Re: what teach elements and principles for?

[ Thread ][ Subject ][ Author ][ Date ]
Robert Alexander Fromme (rfromme)
Fri, 23 Oct 1998 21:44:11 -0500


At 07:49 AM 10/23/98 -0700, Kevin Smith wrote:

>I hope you don't mind that I ask you some questions:
>1)What are the values of teaching elememts and priciples of a design
>to students?

The large majority of visual artifacts providing examples for the study of
art history can be examined with the understanding that their appreciation
must involve their "form and their content." (Of course, form is "how it
looks" and content is "what it means".) Within that large body of work, we
find a substantial number of items which suggest that the unity of formal
concerns (the finished quality of "how it looks") is critical to the
effective meaning or "content" of the finished effort. In other words, the
medium, the artist's style, the technique, the subject matter, the
contextual cultural environment (cognitive system) surrounding the
production of the work and all other factors are not sufficient until the
composition (the orchestration of elements and principles) has been
included in the mix. Therefore, one can make the assumption that formal
concerns (the elements and principles) are critical to any appreciation of
that body of work from art history. In turn, their study will also serve
any art student who intends to develop a foundational understanding of
traditional art production.

Next, if we consider the trend toward abstraction in the last half of the
past centruy and the first half of our century, we discover that what was
once a matter of form and content, slowly developed through experimentation
to art where "the form was the content" (Abstract Expressionism). Here , an
appreciation of formal concerns (the element and principles) is critical to
an understanding of the historical developments of the period. In turn, if
we are to understand and appreciate the developments which followed abstract
expressionism ( pop, photo-realism op, minimal, earthwork, idea art, etc.)
we need to understand the role that form (the elements and principles)
played in the evolution of ideas which can be seen as extensions or
reactions to that movement.

>2)When one talks about elements and principles, it seems that they are
>the components of abstract expressionism.

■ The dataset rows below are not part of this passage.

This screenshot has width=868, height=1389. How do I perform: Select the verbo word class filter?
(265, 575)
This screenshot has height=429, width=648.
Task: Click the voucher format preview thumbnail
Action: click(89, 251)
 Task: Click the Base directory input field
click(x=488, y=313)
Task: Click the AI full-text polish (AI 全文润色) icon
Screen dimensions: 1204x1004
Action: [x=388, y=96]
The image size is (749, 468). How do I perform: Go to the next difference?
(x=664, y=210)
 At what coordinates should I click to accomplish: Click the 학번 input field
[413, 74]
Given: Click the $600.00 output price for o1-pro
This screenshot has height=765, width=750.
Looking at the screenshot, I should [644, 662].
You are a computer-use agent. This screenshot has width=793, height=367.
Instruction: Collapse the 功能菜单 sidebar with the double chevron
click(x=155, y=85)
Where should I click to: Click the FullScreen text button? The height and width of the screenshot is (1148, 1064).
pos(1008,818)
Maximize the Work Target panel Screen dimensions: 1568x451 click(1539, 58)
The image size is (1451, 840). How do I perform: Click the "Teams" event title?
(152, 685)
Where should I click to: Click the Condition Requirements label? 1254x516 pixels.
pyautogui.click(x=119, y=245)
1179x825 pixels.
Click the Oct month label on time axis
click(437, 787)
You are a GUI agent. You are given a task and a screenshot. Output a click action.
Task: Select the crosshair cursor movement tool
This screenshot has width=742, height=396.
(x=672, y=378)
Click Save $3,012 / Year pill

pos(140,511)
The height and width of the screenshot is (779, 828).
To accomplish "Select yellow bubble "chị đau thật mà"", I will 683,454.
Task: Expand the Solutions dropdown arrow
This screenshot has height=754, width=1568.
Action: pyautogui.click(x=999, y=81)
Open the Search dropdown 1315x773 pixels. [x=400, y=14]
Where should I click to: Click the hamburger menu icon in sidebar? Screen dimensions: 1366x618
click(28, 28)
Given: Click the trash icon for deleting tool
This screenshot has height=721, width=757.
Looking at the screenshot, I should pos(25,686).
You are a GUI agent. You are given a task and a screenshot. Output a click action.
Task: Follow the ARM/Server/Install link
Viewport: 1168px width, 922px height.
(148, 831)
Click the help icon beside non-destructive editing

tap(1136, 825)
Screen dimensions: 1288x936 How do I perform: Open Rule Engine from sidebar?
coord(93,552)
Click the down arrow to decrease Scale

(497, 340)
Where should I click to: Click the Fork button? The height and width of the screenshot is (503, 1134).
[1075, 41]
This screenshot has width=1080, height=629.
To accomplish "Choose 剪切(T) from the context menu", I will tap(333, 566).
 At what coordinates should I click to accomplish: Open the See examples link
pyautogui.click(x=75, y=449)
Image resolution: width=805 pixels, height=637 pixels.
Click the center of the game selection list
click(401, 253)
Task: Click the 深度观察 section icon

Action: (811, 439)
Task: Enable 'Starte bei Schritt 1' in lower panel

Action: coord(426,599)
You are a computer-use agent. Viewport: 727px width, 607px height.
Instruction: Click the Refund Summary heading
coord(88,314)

You are right........ and they are also the components of Paleolithic,
Neolithic, Egyptian, Minoan, Greek, Roman, Mediaeval, Gothic, Renaissance,
Mannerism, Baroque, Rococo, Neoclassical, Impressionism, Post-impressionism,
Expressionism, Dada, Pop, Photo-realism, Op, Minimal, Earthwork, and to some
extent, the presentation of art artifacts from Conceptual or Idea art.

>Do you think art teachers still need to consider to teach abstract
>expressionism, even though the contemporary art world has paid less
>attention on that.

Well, I think I answered this question earlier when I suggested that an
understanding of art throughout history has involved the interdependence of
"form and content", "form which became content," or the "artifacts of
content which are presented as form". Logic would suggest that formal
concerns (the elements and principles) should have an important place in
teaching and learning about the visual arts.